### The exercise
Recast every line of the listing below as a Markdown table with two columns, Row and Line, numbering each row and omitting blank lines.

Entries from a dataset
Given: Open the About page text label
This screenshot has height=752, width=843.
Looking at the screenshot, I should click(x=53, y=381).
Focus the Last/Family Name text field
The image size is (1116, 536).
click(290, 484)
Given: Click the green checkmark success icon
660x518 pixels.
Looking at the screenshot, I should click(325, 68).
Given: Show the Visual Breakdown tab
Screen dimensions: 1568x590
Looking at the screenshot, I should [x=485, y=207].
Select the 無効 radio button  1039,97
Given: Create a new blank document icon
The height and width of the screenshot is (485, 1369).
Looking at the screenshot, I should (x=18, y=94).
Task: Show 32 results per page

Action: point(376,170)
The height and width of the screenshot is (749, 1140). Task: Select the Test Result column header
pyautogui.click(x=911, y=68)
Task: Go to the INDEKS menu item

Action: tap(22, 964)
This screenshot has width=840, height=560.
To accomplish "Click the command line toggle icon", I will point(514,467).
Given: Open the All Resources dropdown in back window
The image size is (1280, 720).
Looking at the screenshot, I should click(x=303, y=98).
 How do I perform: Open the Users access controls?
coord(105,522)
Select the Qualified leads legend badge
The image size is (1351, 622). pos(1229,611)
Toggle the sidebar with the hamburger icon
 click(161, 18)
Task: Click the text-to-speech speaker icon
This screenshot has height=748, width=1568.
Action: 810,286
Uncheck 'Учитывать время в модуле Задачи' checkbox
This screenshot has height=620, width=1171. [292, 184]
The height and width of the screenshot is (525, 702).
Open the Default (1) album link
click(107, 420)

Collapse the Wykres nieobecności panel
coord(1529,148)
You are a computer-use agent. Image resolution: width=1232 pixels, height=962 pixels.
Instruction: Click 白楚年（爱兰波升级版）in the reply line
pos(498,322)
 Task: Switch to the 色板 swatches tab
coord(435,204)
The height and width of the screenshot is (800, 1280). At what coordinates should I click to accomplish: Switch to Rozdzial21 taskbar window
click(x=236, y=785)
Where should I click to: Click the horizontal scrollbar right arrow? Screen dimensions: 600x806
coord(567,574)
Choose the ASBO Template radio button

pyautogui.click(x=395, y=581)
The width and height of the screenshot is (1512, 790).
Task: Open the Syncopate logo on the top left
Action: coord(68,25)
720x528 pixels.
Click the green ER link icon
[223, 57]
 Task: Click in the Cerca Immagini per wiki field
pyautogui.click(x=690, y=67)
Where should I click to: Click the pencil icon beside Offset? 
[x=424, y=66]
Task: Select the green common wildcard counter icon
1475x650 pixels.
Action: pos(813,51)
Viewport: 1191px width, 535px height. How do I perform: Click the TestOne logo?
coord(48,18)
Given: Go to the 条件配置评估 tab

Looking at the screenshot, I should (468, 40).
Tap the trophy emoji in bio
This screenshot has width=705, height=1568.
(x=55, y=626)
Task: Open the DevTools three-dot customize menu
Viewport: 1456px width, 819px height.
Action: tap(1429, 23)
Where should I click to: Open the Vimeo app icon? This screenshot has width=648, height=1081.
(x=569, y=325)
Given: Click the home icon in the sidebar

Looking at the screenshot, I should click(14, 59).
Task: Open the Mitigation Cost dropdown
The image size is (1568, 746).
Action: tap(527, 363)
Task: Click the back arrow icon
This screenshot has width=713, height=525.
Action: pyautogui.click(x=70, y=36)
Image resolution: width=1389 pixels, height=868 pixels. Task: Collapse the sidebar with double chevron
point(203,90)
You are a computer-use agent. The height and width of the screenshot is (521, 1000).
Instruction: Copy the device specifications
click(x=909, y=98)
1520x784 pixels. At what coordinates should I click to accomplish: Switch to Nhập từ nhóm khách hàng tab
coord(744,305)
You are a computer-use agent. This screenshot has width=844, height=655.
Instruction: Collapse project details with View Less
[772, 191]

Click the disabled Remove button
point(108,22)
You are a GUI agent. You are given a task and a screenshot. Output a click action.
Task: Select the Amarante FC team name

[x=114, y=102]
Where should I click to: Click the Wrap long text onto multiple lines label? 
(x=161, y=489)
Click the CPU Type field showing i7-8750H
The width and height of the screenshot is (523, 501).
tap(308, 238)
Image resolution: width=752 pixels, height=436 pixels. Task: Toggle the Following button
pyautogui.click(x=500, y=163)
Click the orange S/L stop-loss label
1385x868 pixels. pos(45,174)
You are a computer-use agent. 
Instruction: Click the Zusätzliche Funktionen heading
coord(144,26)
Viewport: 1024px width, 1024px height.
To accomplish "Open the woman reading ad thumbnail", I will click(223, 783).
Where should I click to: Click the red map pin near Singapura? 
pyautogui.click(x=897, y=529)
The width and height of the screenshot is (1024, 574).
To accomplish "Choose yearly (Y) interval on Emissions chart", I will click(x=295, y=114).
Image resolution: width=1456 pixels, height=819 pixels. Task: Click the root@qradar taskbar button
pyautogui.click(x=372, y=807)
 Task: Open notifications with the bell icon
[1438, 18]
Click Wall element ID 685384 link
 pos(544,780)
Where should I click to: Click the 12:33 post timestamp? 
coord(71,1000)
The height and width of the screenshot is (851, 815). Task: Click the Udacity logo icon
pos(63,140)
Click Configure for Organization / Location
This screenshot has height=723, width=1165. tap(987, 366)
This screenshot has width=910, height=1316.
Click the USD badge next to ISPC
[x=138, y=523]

### Solution below
| Row | Line |
|---|---|
| 1 | Given: Open the About page text label |
| 2 | This screenshot has height=752, width=843. |
| 3 | Looking at the screenshot, I should click(x=53, y=381). |
| 4 | Focus the Last/Family Name text field |
| 5 | The image size is (1116, 536). |
| 6 | click(290, 484) |
| 7 | Given: Click the green checkmark success icon |
| 8 | 660x518 pixels. |
| 9 | Looking at the screenshot, I should click(325, 68). |
| 10 | Given: Show the Visual Breakdown tab |
| 11 | Screen dimensions: 1568x590 |
| 12 | Looking at the screenshot, I should [x=485, y=207]. |
| 13 | Select the 無効 radio button  1039,97 |
| 14 | Given: Create a new blank document icon |
| 15 | The height and width of the screenshot is (485, 1369). |
| 16 | Looking at the screenshot, I should (x=18, y=94). |
| 17 | Task: Show 32 results per page |
| 18 | Action: point(376,170) |
| 19 | The height and width of the screenshot is (749, 1140). Task: Select the Test Result column header |
| 20 | pyautogui.click(x=911, y=68) |
| 21 | Task: Go to the INDEKS menu item |
| 22 | Action: tap(22, 964) |
| 23 | This screenshot has width=840, height=560. |
| 24 | To accomplish "Click the command line toggle icon", I will point(514,467). |
| 25 | Given: Open the All Resources dropdown in back window |
| 26 | The image size is (1280, 720). |
| 27 | Looking at the screenshot, I should click(x=303, y=98). |
| 28 |  How do I perform: Open the Users access controls? |
| 29 | coord(105,522) |
| 30 | Select the Qualified leads legend badge |
| 31 | The image size is (1351, 622). pos(1229,611) |
| 32 | Toggle the sidebar with the hamburger icon |
| 33 |  click(161, 18) |
| 34 | Task: Click the text-to-speech speaker icon |
| 35 | This screenshot has height=748, width=1568. |
| 36 | Action: 810,286 |
| 37 | Uncheck 'Учитывать время в модуле Задачи' checkbox |
| 38 | This screenshot has height=620, width=1171. [292, 184] |
| 39 | The height and width of the screenshot is (525, 702). |
| 40 | Open the Default (1) album link |
| 41 | click(107, 420) |
| 42 | Collapse the Wykres nieobecności panel |
| 43 | coord(1529,148) |
| 44 | You are a computer-use agent. Image resolution: width=1232 pixels, height=962 pixels. |
| 45 | Instruction: Click 白楚年（爱兰波升级版）in the reply line |
| 46 | pos(498,322) |
| 47 |  Task: Switch to the 色板 swatches tab |
| 48 | coord(435,204) |
| 49 | The height and width of the screenshot is (800, 1280). At what coordinates should I click to accomplish: Switch to Rozdzial21 taskbar window |
| 50 | click(x=236, y=785) |
| 51 | Where should I click to: Click the horizontal scrollbar right arrow? Screen dimensions: 600x806 |
| 52 | coord(567,574) |
| 53 | Choose the ASBO Template radio button |
| 54 | pyautogui.click(x=395, y=581) |
| 55 | The width and height of the screenshot is (1512, 790). |
| 56 | Task: Open the Syncopate logo on the top left |
| 57 | Action: coord(68,25) |
| 58 | 720x528 pixels. |
| 59 | Click the green ER link icon |
| 60 | [223, 57] |
| 61 |  Task: Click in the Cerca Immagini per wiki field |
| 62 | pyautogui.click(x=690, y=67) |
| 63 | Where should I click to: Click the pencil icon beside Offset?  |
| 64 | [x=424, y=66] |
| 65 | Task: Select the green common wildcard counter icon |
| 66 | 1475x650 pixels. |
| 67 | Action: pos(813,51) |
| 68 | Viewport: 1191px width, 535px height. How do I perform: Click the TestOne logo? |
| 69 | coord(48,18) |
| 70 | Given: Go to the 条件配置评估 tab |
| 71 | Looking at the screenshot, I should (468, 40). |
| 72 | Tap the trophy emoji in bio |
| 73 | This screenshot has width=705, height=1568. |
| 74 | (x=55, y=626) |
| 75 | Task: Open the DevTools three-dot customize menu |
| 76 | Viewport: 1456px width, 819px height. |
| 77 | Action: tap(1429, 23) |
| 78 | Where should I click to: Open the Vimeo app icon? This screenshot has width=648, height=1081. |
| 79 | (x=569, y=325) |
| 80 | Given: Click the home icon in the sidebar |
| 81 | Looking at the screenshot, I should click(14, 59). |
| 82 | Task: Open the Mitigation Cost dropdown |
| 83 | The image size is (1568, 746). |
| 84 | Action: tap(527, 363) |
| 85 | Task: Click the back arrow icon |
| 86 | This screenshot has width=713, height=525. |
| 87 | Action: pyautogui.click(x=70, y=36) |
| 88 | Image resolution: width=1389 pixels, height=868 pixels. Task: Collapse the sidebar with double chevron |
| 89 | point(203,90) |
| 90 | You are a computer-use agent. The height and width of the screenshot is (521, 1000). |
| 91 | Instruction: Copy the device specifications |
| 92 | click(x=909, y=98) |
| 93 | 1520x784 pixels. At what coordinates should I click to accomplish: Switch to Nhập từ nhóm khách hàng tab |
| 94 | coord(744,305) |
| 95 | You are a computer-use agent. This screenshot has width=844, height=655. |
| 96 | Instruction: Collapse project details with View Less |
| 97 | [772, 191] |
| 98 | Click the disabled Remove button |
| 99 | point(108,22) |
| 100 | You are a GUI agent. You are given a task and a screenshot. Output a click action. |
| 101 | Task: Select the Amarante FC team name |
| 102 | [x=114, y=102] |
| 103 | Where should I click to: Click the Wrap long text onto multiple lines label?  |
| 104 | (x=161, y=489) |
| 105 | Click the CPU Type field showing i7-8750H |
| 106 | The width and height of the screenshot is (523, 501). |
| 107 | tap(308, 238) |
| 108 | Image resolution: width=752 pixels, height=436 pixels. Task: Toggle the Following button |
| 109 | pyautogui.click(x=500, y=163) |
| 110 | Click the orange S/L stop-loss label |
| 111 | 1385x868 pixels. pos(45,174) |
| 112 | You are a computer-use agent.  |
| 113 | Instruction: Click the Zusätzliche Funktionen heading |
| 114 | coord(144,26) |
| 115 | Viewport: 1024px width, 1024px height. |
| 116 | To accomplish "Open the woman reading ad thumbnail", I will click(223, 783). |
| 117 | Where should I click to: Click the red map pin near Singapura?  |
| 118 | pyautogui.click(x=897, y=529) |
| 119 | The width and height of the screenshot is (1024, 574). |
| 120 | To accomplish "Choose yearly (Y) interval on Emissions chart", I will click(x=295, y=114). |
| 121 | Image resolution: width=1456 pixels, height=819 pixels. Task: Click the root@qradar taskbar button |
| 122 | pyautogui.click(x=372, y=807) |
| 123 |  Task: Open notifications with the bell icon |
| 124 | [1438, 18] |
| 125 | Click Wall element ID 685384 link |
| 126 |  pos(544,780) |
| 127 | Where should I click to: Click the 12:33 post timestamp?  |
| 128 | coord(71,1000) |
| 129 | The height and width of the screenshot is (851, 815). Task: Click the Udacity logo icon |
| 130 | pos(63,140) |
| 131 | Click Configure for Organization / Location |
| 132 | This screenshot has height=723, width=1165. tap(987, 366) |
| 133 | This screenshot has width=910, height=1316. |
| 134 | Click the USD badge next to ISPC |
| 135 | [x=138, y=523] |